Patient-centric value assessment: Many VAFs fall short in their efforts to meaningfully assess value from the context of the patient. A comprehensive consideration of the benefits to the patient is critical.
Personalized medicine vs. VAFs: Although personalized medicine and VAFs both strive to maximize the value of dollars spent on healthcare, most VAFs do not sufficiently capture the value of personalized medicine, focusing instead on population health, thereby overlooking efficiencies in patient-level healthcare.
Dynamic landscape: VAFs need to be nimble to account for a changing landscape.
Source: James Convery, Ogilvy Health
FDA’s Efforts to Modernize Clinical Trials to Advance Precision Medicine
In March 2019, the FDA released guidance for sponsors on how they can incorporate patients with more challenging health conditions into oncology clinical trials. This includes patients with brain metastases or previous malignancies; patients with organ dysfunctions.
The agency had also released additional guidance for industry on strategies that can support the development of precision medicines, and guidance on risk-based monitoring that can be accomplished through the incorporation of more computerized systems for effective oversight.
These guidances, Enrichment Strategies for Clinical Trials to Support Determinations of Effectiveness of Human Drugs and Biological Products, and A Risk Based Approach to Monitoring of Clinical Investigations: Questions and Answers Guidance for Industry, can help facilitate efficient development of novel innovations, while also generating the robust evidence needed to better assess product safety and efficacy.
Regulatory leaders say they are committed to developing a regulatory framework for precision medicine that generates robust evidence of product safety and efficacy as efficiently as possible, including frameworks that are more carefully suited to the kinds of precision technologies that underpin new treatments.

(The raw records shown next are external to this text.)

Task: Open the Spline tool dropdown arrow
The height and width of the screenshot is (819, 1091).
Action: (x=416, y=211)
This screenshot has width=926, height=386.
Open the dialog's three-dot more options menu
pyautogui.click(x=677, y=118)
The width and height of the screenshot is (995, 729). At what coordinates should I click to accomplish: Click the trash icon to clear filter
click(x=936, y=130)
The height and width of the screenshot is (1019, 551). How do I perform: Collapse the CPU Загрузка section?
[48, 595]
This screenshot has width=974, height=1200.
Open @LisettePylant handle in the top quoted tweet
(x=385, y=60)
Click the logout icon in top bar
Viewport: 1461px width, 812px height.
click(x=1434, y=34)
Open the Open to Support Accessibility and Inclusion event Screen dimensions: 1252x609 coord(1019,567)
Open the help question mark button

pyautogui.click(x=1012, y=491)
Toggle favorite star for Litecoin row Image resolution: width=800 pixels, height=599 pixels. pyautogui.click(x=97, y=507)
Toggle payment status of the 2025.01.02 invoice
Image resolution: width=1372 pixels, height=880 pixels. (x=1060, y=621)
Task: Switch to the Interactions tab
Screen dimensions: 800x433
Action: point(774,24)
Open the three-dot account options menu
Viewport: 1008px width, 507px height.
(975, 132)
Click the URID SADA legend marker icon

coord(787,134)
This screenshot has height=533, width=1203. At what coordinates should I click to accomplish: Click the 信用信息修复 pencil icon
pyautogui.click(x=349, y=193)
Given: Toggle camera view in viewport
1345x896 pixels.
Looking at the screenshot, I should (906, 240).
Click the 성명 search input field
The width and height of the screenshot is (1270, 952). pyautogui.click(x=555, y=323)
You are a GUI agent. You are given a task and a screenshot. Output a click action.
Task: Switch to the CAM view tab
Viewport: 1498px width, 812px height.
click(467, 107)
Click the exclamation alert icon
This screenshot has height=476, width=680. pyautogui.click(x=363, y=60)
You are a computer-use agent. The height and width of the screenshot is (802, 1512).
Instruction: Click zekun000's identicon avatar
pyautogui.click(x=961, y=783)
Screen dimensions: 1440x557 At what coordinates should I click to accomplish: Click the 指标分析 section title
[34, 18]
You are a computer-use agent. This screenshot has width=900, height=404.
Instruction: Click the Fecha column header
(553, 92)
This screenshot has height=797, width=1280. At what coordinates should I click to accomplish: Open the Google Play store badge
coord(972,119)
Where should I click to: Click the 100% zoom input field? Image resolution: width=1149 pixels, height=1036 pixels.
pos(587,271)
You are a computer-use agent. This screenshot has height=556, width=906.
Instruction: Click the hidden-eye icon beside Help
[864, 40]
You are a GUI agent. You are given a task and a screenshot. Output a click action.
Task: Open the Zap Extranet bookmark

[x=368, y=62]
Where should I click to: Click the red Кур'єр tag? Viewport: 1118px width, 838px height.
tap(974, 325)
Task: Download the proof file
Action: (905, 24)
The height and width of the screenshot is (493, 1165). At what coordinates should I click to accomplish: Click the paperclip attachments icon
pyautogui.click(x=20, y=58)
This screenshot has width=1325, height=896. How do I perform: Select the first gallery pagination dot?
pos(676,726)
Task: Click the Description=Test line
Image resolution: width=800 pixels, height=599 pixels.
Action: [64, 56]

The agency has worked closely with stakeholders, including the Clinical Trial Transformation Initiative, to identify innovative trial designs, evaluate the role of decentralized clinical trials and mobile technologies, and help validate novel endpoints that can enable trials to generate reliable evidence needed to assess product safety and efficacy more efficiently. For instance, the FDA has pioneered master protocol trial designs that can evaluate, in parallel, different drugs compared with their respective controls or to a single common control. These trials can be updated to incorporate new scientific information, such novel biomarkers, as medical science advances. The infrastructure for these trials can last for decades.
The Harvard Business School Kraft Precision Medicine Accelerator
The Kraft Precision Medicine Accelerator was established in 2016 with a $20 million endowment from the Robert and Myra Kraft Family Foundation Inc. to advance high-priority opportunities in precision medicine. Co-chairs Kathy Giusti, founder of the Multiple Myeloma Research Foundation (MMRF), and Richard Hamermesh, senior fellow at Harvard Business School, lead a diverse team of healthcare and business visionaries in four integrated workstreams: direct to patient, data and analytics, innovative trials, and venture and investment.
Last year, the Harvard Business School Kraft Precision Medicine Accelerator brought five leading cancer organizations together to share best practices, engage patients, and create synergies to advance precision medicine opportunities across cancers. The organizations include LUNGevity Foundation, the Metastatic Breast Cancer Alliance, the MMRF, the Pancreatic Cancer Action Network (PanCAN), and the Prostate Cancer Foundation.
Together, they created the “Right Track,” a framework to help patients optimize their treatment journey while connecting them with patient-focused organizations. The Accelerator DTP developed the Right Track using this market research with the goal of closing these knowledge gaps and improving outcomes.